Thank you, Lord....for making this day one we will always remember....no matter what, our hearts praise you. We are

so very blessed to have been touched by this Godly woman. She was an example to us. She

loved us....and very often tried to change us....but, still maintained that "the Lord willing and Him tarrying long enough....we'd be in the best hands, if we turned our lives over to God. I am

thankful that she loved me and tried to help me in many ways. Her stories. Her testimony. Her

constancy in trying to be as close to You as she possibly could.....all of these, were her legacy to us. I am grateful and so very blessed to have known this woman 47 of my 66 years....therein

giving her time to imprint my life with herself. Thank you Lord for loving us all through these

years where I feel she perhaps fought her hardest battle. The aloneness. The lonely hours of

confused thinking. The tribute of herself to Your cause, Lord. The weariness of trying to adapt

to unfamiliar surroundings. The lack of all she ever knew and loved. The hope of a brighter day

I pray....is what You gave her to hang onto. Those times are the ones I have dreaded even for

myself one day. And, Lord....it is so often what most of us will deal with if we live any length of

time at all. We very seldom get to write the story of our own demise. We can hope that if

death is inevitable....then, it will be one of ease. Drifting off as if to sleep. The scenario is mostly

a prescribed plan....God knows us best. He gives us opportunity after opportunity to come to

Him....placing our lives in His hands....entrusting Him to place us in the areas we excel in to do

the best work we can for Him.....and often, we throw our own plans into the mix and God stands

back, allowing us to live as we want to....and then, when we find ourselves floundering He (if we

ask), saves us from ourselves.

Where am I , Lord? Have I gotten sidetracked with my own interests? Am I turning into a

lazy Christian? I find myself thinking occasionally....I have done that (whatever "that" is) for

years.....I think it's time someone else did their part! An edict that I make when I am just

too tired and worn out to do "one more thing". I ask Lord, again, that You would help me not

to fall into the devil's trap. I get sooo weary of asking for the same things, over and over again.

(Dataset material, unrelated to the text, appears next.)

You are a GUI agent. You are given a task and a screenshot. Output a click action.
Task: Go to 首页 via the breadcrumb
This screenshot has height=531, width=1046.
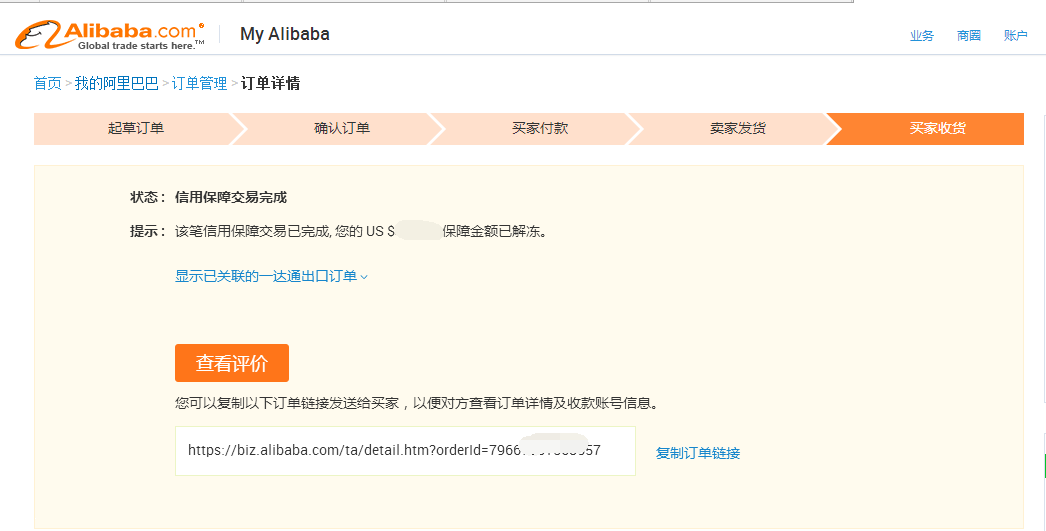tap(47, 84)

I also think that this is one of his trap's too. Like I can hear him saying, "Why do You think God

never saves you....all you ever do is whine and cry and ask him to do and do and do for you...if

you're such an awesome child of God You wouldn't have to ask for anything....and, well, if I were Him....I'd give up on you. You never learn.

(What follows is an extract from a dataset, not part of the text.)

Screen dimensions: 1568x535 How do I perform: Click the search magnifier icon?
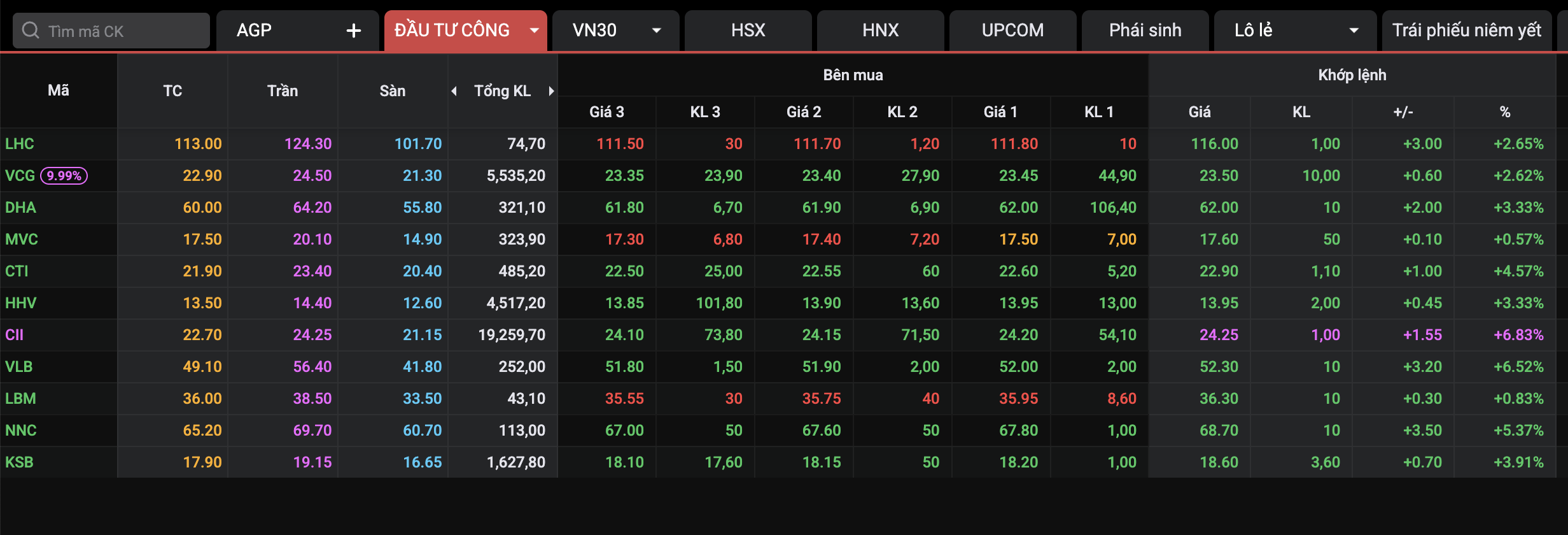coord(30,31)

You're a failure....that's why He doesn't bother with you anymore." Can You believe it Lord?

I fail often because I fall into that plan that satan himself devises for me. He, the king of con
games and confusion, doubt and depression.

Lord, I tell You and I vow to You that I will not allow this. As long as You give me a sane mind...

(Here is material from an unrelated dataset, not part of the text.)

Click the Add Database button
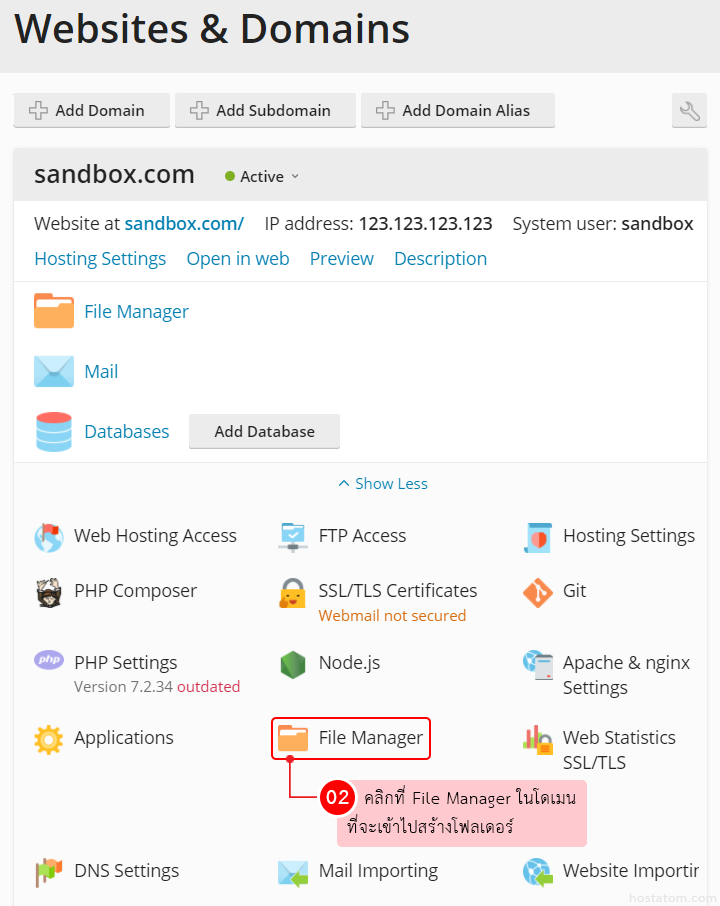720x906 pixels. tap(264, 432)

and breath to speak Your name....I will call upon the Name of the Lord.....as many times as I

want to. I will speak the name of Jesus to send the evil one away from my mind if even for a

time. He bugged You to death Lord. That's not a very spiritual statement....but, if You had to

put up with this icon of evil....then, I will do my best with You guiding me and strengthening me, to do the same.
On this day we lay our Mom 's body to rest in a cold grave. But, we know she has already seen You and
listened to You welcome her to her "heart's delight". We have been touched by Your love
and kindness in being part of her family. Thank You for this most gracious
blessing. Now....I feel that my job is to endure. To continue to encourage my family to follow
You. To look to You for all they need....and want. I thought that maybe this could be Your
charge to me. To glorify You in what I say. In what I think. In what I teach. In what I play.
I take on this directive from You and pledge my life to it.
You are my Lord. In You, I place my trust....just as my husband's mother did....forevermore.

The thoughts Lord....the feelings....the hope of living with You eternally are all blended into the
words You will understand.

Glory to Your Name, Oh Lord. I will praise You to the end of my days. I will see those that are

cheering me on one day. I pray and ask and believe in the Name of Jesus Christ. Amen.